The rise of tweet seats is just one facet of a larger shift taking place in the performing arts—one that champions “audience engagement” and, in the minds of critics, subtly denigrates “passive spectating.” The new conventional wisdom is that it’s vital not just to put on the best show you can, but to give audiences the sort of intense, interactive, personal experience that makes them feel involved in the production. That means prepping your audience ahead of time, debriefing them afterwards, and giving them opportunities to comment or participate as well as observe. In some cases, audience engagement means inviting people to sing, play, or dance along with the performers; in others, to split their attention between the stage and (very small) screen.
Jacobs then goes somewhere smart:
Not surprisingly, many performers and older patrons of the arts hate this idea, which they regard as pandering to the young. But thankfully, the debate over participatory art needn’t devolve into a depressing bout of intergenerational warfare. The controversy raises a number of questions that are hard to answer: Is sustained focus even possible in mass audiences anymore? If not, what have we lost? But part of the discussion, taken on its own terms, boils down to a fairly tractable psychological question: Who, really, is more engaged? Is it the audience member holding a screen and responding to the action with his thumbs, or the one sitting silently in the dark with her eyes glued to the stage?
After a while, we're in mirror neurons and transcendental experiences. There are a lot of questions and opinions, and few answers and little data. But Jacobs does make the interesting point that our passive behaviour in front of art is a relatively recent phenomena:

This isn't the first time that the relationship between artist and spectator has undergone a cultural shift. No one in Elizabethan England was talking about “ye olde engagement,” but that may be because the interactive nature of theater was taken for granted. At the first productions of Hamlet and Romeo and Juliet, audiences were anything but docile. This dynamic shifted in the late 19th century for several reasons, including the rise of the romantic artist-as-superhero myth. (You don’t talk back to Beethoven; you worship him.) Ironically, the pacification of the audience was largely the result of an earlier technological breakthrough.

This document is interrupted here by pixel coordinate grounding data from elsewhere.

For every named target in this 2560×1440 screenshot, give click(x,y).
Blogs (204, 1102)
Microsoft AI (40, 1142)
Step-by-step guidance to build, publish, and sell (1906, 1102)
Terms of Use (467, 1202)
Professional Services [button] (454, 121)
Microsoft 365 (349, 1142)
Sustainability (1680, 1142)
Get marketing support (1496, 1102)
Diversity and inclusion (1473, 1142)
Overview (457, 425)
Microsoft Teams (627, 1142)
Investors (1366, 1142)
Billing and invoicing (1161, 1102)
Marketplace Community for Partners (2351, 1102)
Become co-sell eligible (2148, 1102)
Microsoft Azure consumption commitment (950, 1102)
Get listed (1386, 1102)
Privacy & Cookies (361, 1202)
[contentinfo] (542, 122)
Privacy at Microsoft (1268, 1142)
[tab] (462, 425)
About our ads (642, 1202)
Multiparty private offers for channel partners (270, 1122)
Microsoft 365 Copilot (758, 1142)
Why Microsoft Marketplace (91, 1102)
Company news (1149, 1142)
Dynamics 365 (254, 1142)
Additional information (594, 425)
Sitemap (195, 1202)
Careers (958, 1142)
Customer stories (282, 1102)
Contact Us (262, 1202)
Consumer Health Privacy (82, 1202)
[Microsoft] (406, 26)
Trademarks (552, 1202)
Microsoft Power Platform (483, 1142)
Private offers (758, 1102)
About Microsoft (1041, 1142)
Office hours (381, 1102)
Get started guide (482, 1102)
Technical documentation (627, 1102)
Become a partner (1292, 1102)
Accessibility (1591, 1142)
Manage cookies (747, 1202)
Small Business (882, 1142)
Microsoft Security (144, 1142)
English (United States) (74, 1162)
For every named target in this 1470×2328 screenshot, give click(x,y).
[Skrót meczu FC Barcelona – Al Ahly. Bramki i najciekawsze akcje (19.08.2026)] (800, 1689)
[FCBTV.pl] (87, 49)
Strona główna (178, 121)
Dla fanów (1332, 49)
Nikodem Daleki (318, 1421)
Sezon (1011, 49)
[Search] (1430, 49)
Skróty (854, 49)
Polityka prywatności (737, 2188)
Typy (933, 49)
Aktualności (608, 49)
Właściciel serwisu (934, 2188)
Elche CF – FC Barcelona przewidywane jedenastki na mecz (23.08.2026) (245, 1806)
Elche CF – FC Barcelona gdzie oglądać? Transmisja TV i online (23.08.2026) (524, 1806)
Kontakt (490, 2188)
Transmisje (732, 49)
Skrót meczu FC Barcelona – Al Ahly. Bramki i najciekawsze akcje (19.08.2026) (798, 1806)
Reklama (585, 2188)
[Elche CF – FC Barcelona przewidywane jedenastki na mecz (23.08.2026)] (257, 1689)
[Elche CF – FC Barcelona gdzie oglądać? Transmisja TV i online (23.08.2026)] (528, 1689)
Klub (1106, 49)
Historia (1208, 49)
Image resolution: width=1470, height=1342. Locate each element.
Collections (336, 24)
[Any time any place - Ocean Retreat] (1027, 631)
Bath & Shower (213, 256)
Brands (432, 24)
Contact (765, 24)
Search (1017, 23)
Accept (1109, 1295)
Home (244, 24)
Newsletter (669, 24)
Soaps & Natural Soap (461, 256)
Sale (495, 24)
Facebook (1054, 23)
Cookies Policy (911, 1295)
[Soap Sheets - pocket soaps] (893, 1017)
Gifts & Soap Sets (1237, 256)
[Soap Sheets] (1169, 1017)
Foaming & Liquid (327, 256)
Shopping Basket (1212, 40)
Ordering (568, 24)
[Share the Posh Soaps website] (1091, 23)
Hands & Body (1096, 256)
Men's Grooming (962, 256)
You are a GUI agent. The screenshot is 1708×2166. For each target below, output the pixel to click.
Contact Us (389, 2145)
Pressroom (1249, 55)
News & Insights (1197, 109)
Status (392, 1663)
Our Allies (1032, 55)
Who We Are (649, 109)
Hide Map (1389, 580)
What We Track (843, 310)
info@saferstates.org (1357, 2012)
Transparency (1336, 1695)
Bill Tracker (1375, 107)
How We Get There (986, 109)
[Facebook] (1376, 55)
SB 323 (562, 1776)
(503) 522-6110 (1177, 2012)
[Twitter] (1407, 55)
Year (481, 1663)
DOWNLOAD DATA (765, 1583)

As chronicled by Lynne Conner, chair of the Department of Theater and Dance at Colby College, the key moment occurred in 1881, when the Savoy Theatre in London—home of the still-famous Gilbert and Sullivan operettas—“became the first theater fully equipped with discretely wired electric lighting on stage and in the auditoriums.” For the first time in history, the actors on stage could be brightly lit while the audience sat in darkness. They talked or played; we minded our manners.

This reminded me of a 2010 article by music critic Alex Ross, talking about how audience behaviour in performances of classical music has changed. Somewhat presciently, in an article written just over 3 years ago, Ross ends with a section titled 'Tweet your enthusiasm' (although he doesn't necessarily endorse this: his suggestion was for "more old-fashioned – more local, communal" performances). As the 2013 AAM Trendwatch document suggested though, all of us working in the arts are going to have to figure out ways to balance the artists' and the audiences expectations and enjoyment.